Whose xterm is it anyway? - ingve
http://www.tedunangst.com/flak/post/whose-xterm-is-it-anyway
======
GauntletWizard
I was 'shocked' to discover a few months back that, when I made the horrible
mistake of starting a job that wasn't easily Ctrl+C killable and dumped a lot
of output to the screen, I was better off paging to antoher desktop and
waiting for it to go away, because the limiting factor to the data-dump wasn't
the bandwidth between my machine and the remote, nor the buffer size of the
terminal, socket, or whatever else in between, but the _speed at which my
terminal rendered text_ , which was rendered moot by being on another desktop
where the text didn't need to be rendered and the xterm (or also iterm)
session could page-past that text without disturbing my desktop display.

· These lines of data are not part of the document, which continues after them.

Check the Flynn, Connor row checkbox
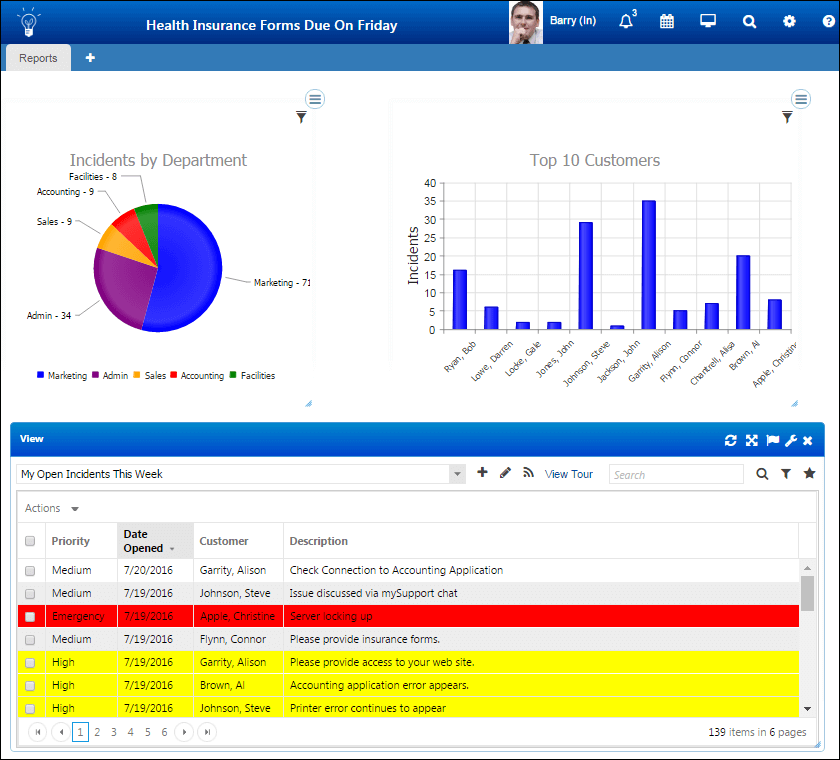This screenshot has height=760, width=840. point(30,639)
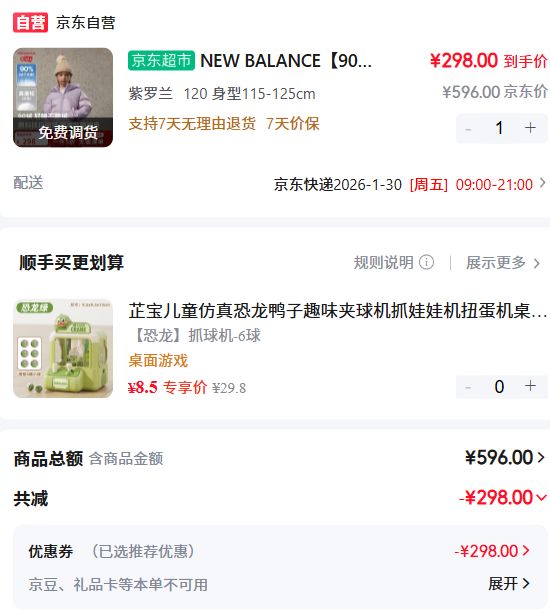This screenshot has width=550, height=613.
Task: Click the 7天价保 price protection label
Action: [293, 124]
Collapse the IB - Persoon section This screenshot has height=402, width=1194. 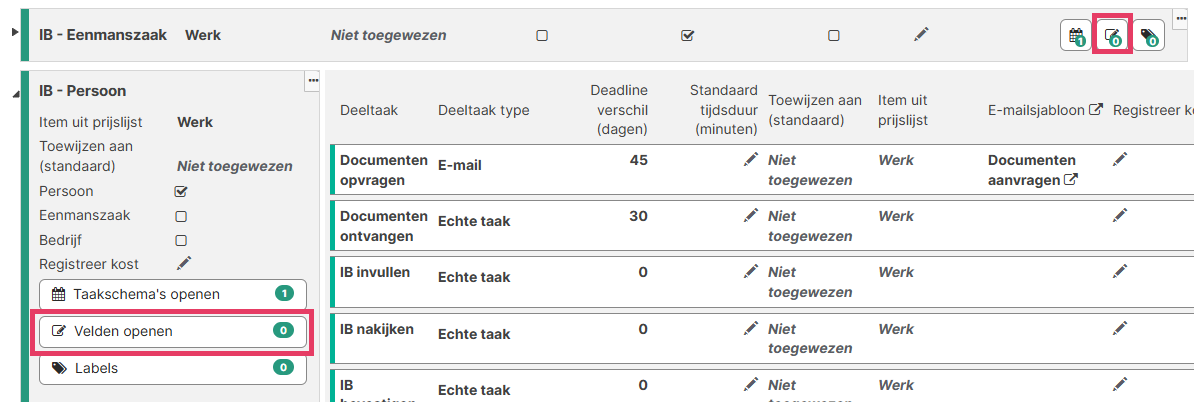click(x=14, y=94)
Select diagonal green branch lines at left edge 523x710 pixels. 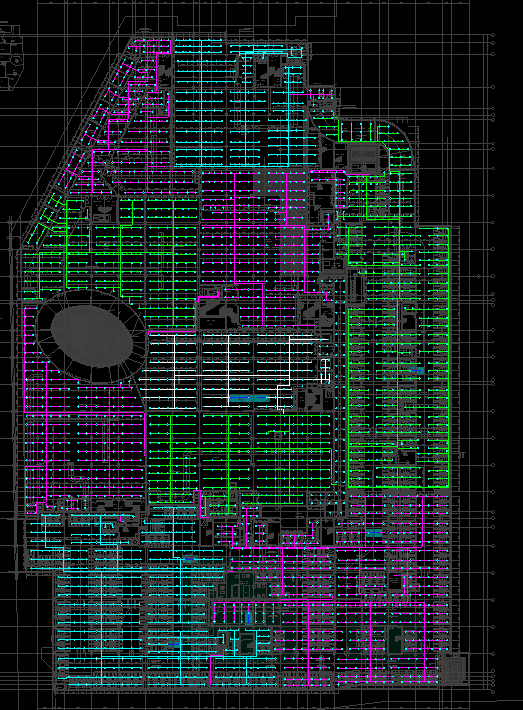pos(44,219)
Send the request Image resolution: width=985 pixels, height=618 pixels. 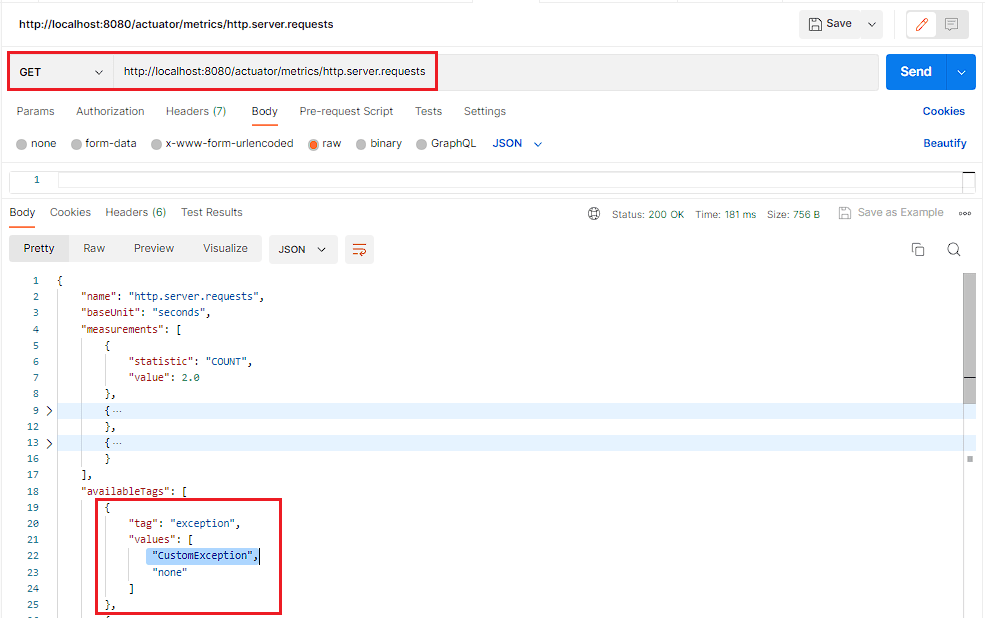pyautogui.click(x=916, y=71)
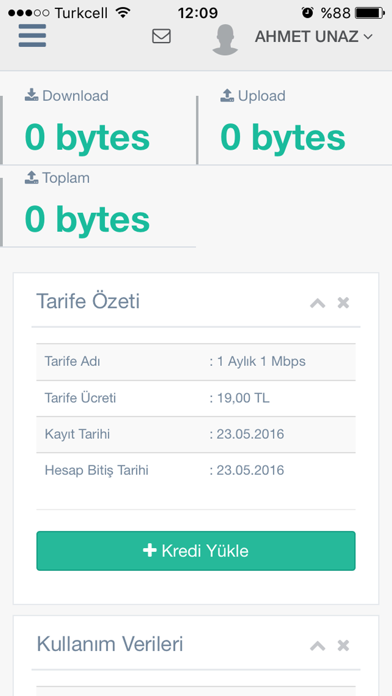Screen dimensions: 392x696
Task: Close the Tarife Özeti panel
Action: click(343, 303)
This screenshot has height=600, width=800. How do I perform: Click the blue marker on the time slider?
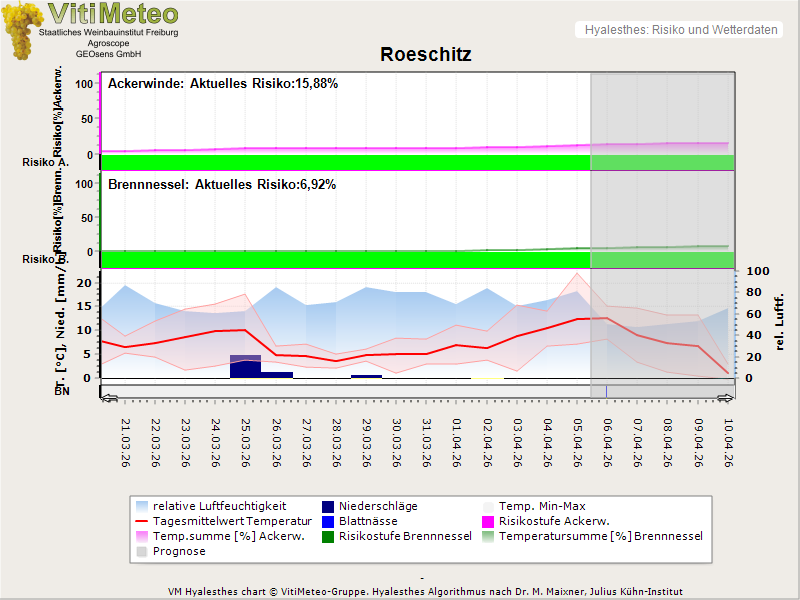point(606,391)
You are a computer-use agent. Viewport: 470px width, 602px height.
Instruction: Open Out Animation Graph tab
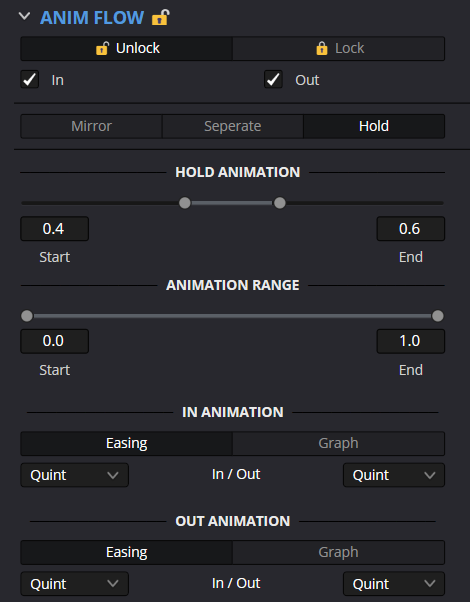339,552
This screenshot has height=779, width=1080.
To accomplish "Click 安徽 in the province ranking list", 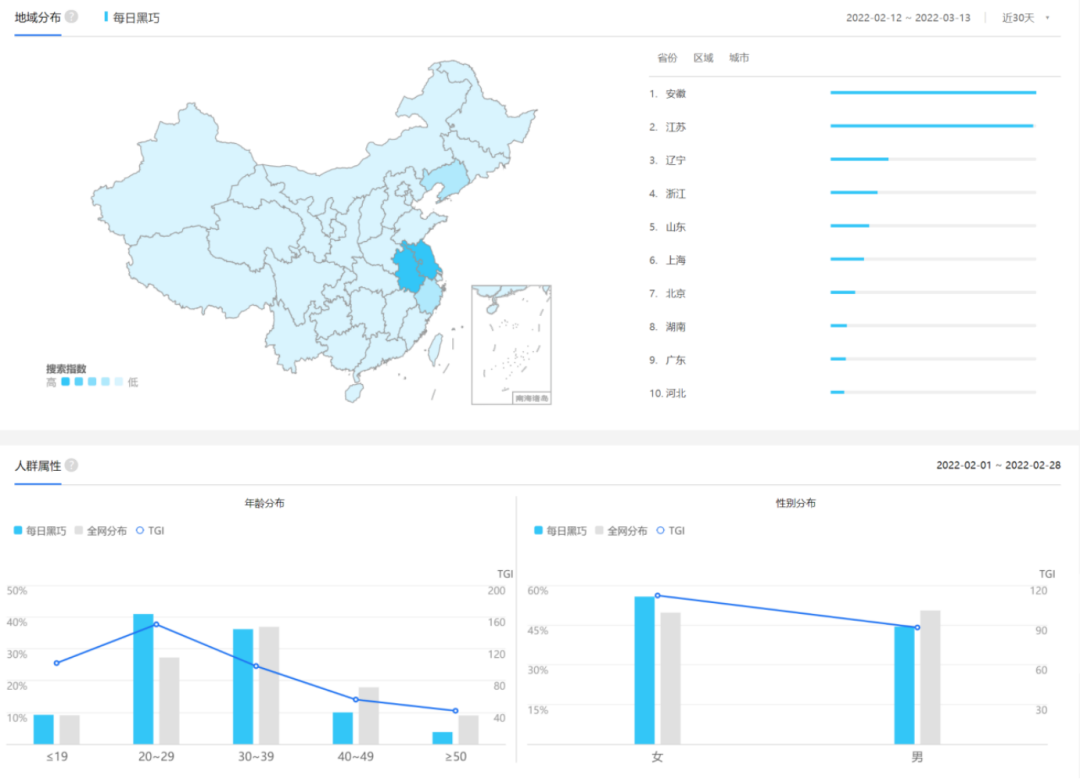I will 676,93.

It makes a lot of sense. Much goes into your text rendering beyond what was
necessary in your VT100. Every screen I see is anti-aliased, horizontally and
vertically aligned, with 'lines' of text that can wrap or be colored or myriad
other things according to the byzantine and arcane standards of the escape
codes and ones that have come after. Re-drawing even a fairly large amount of
text is fairly non-trivial cpu and gpu time. I found I got way better
performance and less lag from my machine if I disabled the alpha transparency
on my terminal windows. Processing power is very high, but still far from
unlimited.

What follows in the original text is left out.